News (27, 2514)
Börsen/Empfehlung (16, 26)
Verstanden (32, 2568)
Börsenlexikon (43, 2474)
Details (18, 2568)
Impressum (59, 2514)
....
# Problem details
Write the complete data out, exactly as above.

# Exercise result
News (27, 2514)
Börsen/Empfehlung (16, 26)
Verstanden (32, 2568)
Börsenlexikon (43, 2474)
Details (18, 2568)
Impressum (59, 2514)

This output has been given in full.